■ About this task
All lines below are to be output exactly as they stand.

(Data records)

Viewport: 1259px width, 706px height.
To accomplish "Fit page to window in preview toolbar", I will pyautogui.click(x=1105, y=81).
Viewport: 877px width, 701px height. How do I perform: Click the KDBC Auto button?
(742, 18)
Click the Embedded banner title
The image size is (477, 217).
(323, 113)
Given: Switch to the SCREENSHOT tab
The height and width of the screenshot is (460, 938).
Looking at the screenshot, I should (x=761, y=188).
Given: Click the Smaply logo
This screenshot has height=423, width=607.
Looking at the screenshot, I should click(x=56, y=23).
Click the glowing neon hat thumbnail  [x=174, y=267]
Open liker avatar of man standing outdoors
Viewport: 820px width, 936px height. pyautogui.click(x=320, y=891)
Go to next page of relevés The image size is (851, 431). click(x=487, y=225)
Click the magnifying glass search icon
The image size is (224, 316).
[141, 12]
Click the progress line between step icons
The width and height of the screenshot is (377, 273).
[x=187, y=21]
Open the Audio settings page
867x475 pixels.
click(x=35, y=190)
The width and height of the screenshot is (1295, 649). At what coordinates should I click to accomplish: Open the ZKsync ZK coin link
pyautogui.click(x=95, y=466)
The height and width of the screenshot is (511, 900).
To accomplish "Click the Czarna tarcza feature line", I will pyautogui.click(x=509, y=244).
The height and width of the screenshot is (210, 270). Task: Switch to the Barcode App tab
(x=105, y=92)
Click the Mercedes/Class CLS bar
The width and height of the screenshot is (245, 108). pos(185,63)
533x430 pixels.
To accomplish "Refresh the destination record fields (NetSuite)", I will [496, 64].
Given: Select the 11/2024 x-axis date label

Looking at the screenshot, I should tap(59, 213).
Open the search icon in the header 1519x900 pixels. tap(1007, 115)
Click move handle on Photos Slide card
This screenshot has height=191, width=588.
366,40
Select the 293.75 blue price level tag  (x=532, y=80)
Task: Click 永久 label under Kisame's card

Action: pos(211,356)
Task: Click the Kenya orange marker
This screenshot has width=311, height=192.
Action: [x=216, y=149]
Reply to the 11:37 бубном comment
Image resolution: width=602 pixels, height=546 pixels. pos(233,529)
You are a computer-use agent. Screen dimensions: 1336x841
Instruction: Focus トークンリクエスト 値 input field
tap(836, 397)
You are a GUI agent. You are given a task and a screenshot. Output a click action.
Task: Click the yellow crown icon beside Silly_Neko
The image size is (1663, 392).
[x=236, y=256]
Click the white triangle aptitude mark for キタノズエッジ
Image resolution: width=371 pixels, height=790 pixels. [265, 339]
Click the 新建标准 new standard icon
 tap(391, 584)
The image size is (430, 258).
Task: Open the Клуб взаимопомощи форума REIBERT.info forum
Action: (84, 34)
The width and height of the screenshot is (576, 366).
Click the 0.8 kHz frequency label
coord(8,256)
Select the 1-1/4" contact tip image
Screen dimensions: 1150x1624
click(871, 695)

■ Solution to this task
Viewport: 1259px width, 706px height.
To accomplish "Fit page to window in preview toolbar", I will pyautogui.click(x=1105, y=81).
Viewport: 877px width, 701px height. How do I perform: Click the KDBC Auto button?
(742, 18)
Click the Embedded banner title
The image size is (477, 217).
(323, 113)
Given: Switch to the SCREENSHOT tab
The height and width of the screenshot is (460, 938).
Looking at the screenshot, I should (x=761, y=188).
Given: Click the Smaply logo
This screenshot has height=423, width=607.
Looking at the screenshot, I should click(x=56, y=23).
Click the glowing neon hat thumbnail  [x=174, y=267]
Open liker avatar of man standing outdoors
Viewport: 820px width, 936px height. pyautogui.click(x=320, y=891)
Go to next page of relevés The image size is (851, 431). click(x=487, y=225)
Click the magnifying glass search icon
The image size is (224, 316).
[141, 12]
Click the progress line between step icons
The width and height of the screenshot is (377, 273).
[x=187, y=21]
Open the Audio settings page
867x475 pixels.
click(x=35, y=190)
The width and height of the screenshot is (1295, 649). At what coordinates should I click to accomplish: Open the ZKsync ZK coin link
pyautogui.click(x=95, y=466)
The height and width of the screenshot is (511, 900).
To accomplish "Click the Czarna tarcza feature line", I will pyautogui.click(x=509, y=244).
The height and width of the screenshot is (210, 270). Task: Switch to the Barcode App tab
(x=105, y=92)
Click the Mercedes/Class CLS bar
The width and height of the screenshot is (245, 108). pos(185,63)
533x430 pixels.
To accomplish "Refresh the destination record fields (NetSuite)", I will [496, 64].
Given: Select the 11/2024 x-axis date label

Looking at the screenshot, I should tap(59, 213).
Open the search icon in the header 1519x900 pixels. tap(1007, 115)
Click move handle on Photos Slide card
This screenshot has height=191, width=588.
366,40
Select the 293.75 blue price level tag  (x=532, y=80)
Task: Click 永久 label under Kisame's card

Action: pos(211,356)
Task: Click the Kenya orange marker
This screenshot has width=311, height=192.
Action: [x=216, y=149]
Reply to the 11:37 бубном comment
Image resolution: width=602 pixels, height=546 pixels. pos(233,529)
You are a computer-use agent. Screen dimensions: 1336x841
Instruction: Focus トークンリクエスト 値 input field
tap(836, 397)
You are a GUI agent. You are given a task and a screenshot. Output a click action.
Task: Click the yellow crown icon beside Silly_Neko
The image size is (1663, 392).
[x=236, y=256]
Click the white triangle aptitude mark for キタノズエッジ
Image resolution: width=371 pixels, height=790 pixels. [265, 339]
Click the 新建标准 new standard icon
 tap(391, 584)
The image size is (430, 258).
Task: Open the Клуб взаимопомощи форума REIBERT.info forum
Action: (84, 34)
The width and height of the screenshot is (576, 366).
Click the 0.8 kHz frequency label
coord(8,256)
Select the 1-1/4" contact tip image
Screen dimensions: 1150x1624
click(871, 695)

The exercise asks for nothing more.